Set task: Output each of the records below verbatim, line for line, leaving every character unchanged.

**** Provided data ****

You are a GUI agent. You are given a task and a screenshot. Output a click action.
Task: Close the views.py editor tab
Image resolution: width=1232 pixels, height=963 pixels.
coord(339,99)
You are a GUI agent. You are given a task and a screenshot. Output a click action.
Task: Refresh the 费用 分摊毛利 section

****

Answer to the exercise:
You are a GUI agent. You are given a task and a screenshot. Output a click action.
Task: Close the views.py editor tab
Image resolution: width=1232 pixels, height=963 pixels.
coord(339,99)
You are a GUI agent. You are given a task and a screenshot. Output a click action.
Task: Refresh the 费用 分摊毛利 section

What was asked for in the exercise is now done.